In the Bakery by-product segment, volumes were in line with expectations, but earnings were sharply impacted by the steep decline -- decrease in corn prices of nearly $1.76 per bushel or $0.29 during the quarter on a sequential basis. The good news is that although we experienced a lag in the resetting of our formula pricing, we were modestly protected by our existing derivatives position.
Overall, operationally, both operating segments performed well in light of the major swings in commodity markets and the unpredictable government policy related to biofuel mandates. On a net income basis for the quarter, we delivered $22.5 million or $0.18 a share as compared to $28.8 million or $0.24 a share in the comparable 2012 period.
The decrease was primarily related to lower earnings in the Bakery by-product section and transaction-related expenses. Now shifting to Diamond Green Diesel, which commissioned in late June of 2013.
For the quarter, the plant continued in shape-down mode. As you know, we experienced a series of heat exchanger failures late this summer and early this fall, and the resulting disruption caused a major supply change challenge.
As we are learning to operate all the facets of the plant, the most significant challenge for us has been to keep an adequate and uninterrupted supply of feedstock available. As the plant commissioned late this summer and successfully ramped up to nameplate capacity, we became confident and filled the pipeline with forward purchases to support the plant.
As we discussed, fat prices collapsed late this fall. Given the large amount of forward purchases to support the intended run rates and the reduced input rates the plant operated at while waiting for the new exchangers to be fabricated and installed, we carried forward significant quantities of fat into a collapsing inverse, and therefore, we could not take advantage of the replacement margins.
These supply chain issues are now largely behind us. Additionally, RINs rapidly declined as the mandate was filled, and the outlook for a mandate increase was quelled when an EPA draft memo was leaked, suggesting that the RFS and the renewable volume obligations would be held constant for 2014 and 2015.
Overall, we are extremely pleased with the performance of the plant, and we proved out that the technology works both for pretreatment and the ecofining process. Sales of the product are on target, and we can sell more.
The plant is proven and is capable of handling multiple feedstocks and has been operating at nameplate capacity since the first of the year. Now turning to Rothsay in Canada.

Supplied information:
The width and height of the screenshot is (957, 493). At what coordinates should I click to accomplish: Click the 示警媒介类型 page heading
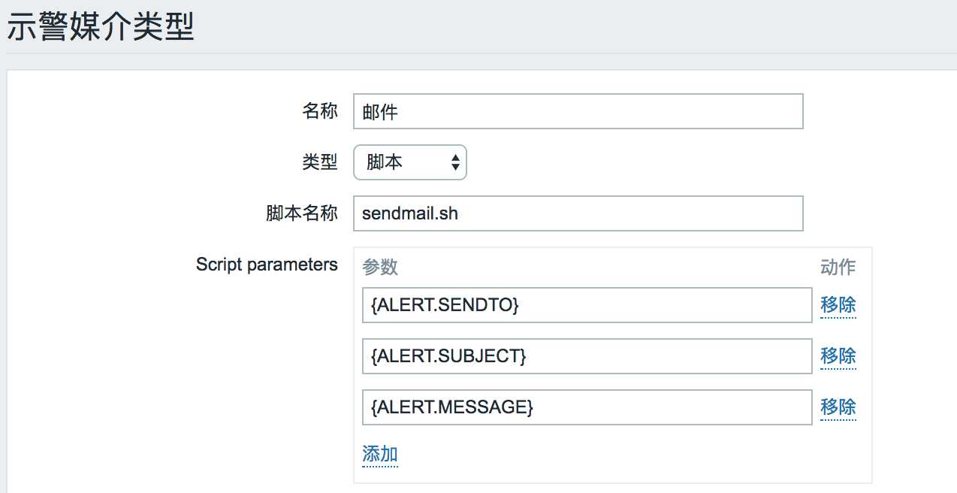tap(101, 27)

What to do: List every calendar year written as a number in the earnings remarks above.

Solution below: 2012, 2013, 2014, 2015